And although, “the current environment appears unique compared with recent economic history, statistical evidence suggests that the signal in the term spread is not diminished,” they write. “These findings indicate concerns about the scenario of an inverting yield curve. Any forecasts that include such a scenario as the most likely outcome carry the risk that an economic slowdown might follow soon thereafter.”

During the past six decades, every U.S. recession was preceded by an inverted yield curve, and every inverted yield curve, except one, resulted in a recession.

In the current situation, with low interest rates, some argue “increases in the short-term policy rate may slow down the economy less than usual” and rather than recession, may be a sign of a “new normal for interest rates.”

▸ **TASKS FOR THIS EXERCISE**
1) Shorten the paragraph of the yield curve passage that begins "During the past six decades," keeping its main facts.
2) Extend the yield curve passage with a few sentences that pick up after its last one.

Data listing
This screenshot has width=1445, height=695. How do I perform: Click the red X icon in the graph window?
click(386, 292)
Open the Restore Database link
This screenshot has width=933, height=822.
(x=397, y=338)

▸ **RESPONSES**
1) In the past sixty years, an inverted yield curve came before every U.S. recession, and all inversions but one led to a recession.

2)
“While these hypotheses have some intuitive appeal, our analysis shows that they are not substantiated by a statistical analysis that incorporates the suggested factors into the type of predictive models we use,” Bauer and Mertens write. “For example, including both a short-term and long-term interest rate in such models — and thereby allowing the level of interest rates to have a separate effect from that of the term spread — shows that only the difference between these interest rates, the term spread, matters for recession predictions. Similarly, various models that include estimates of the natural level of interest rates do not improve upon the predictive accuracy of the simple model with only the term spread.”

The researchers conclude “ term spread is by far the most reliable predictor of recessions, and its predictive power is largely unaffected by including additional variables.”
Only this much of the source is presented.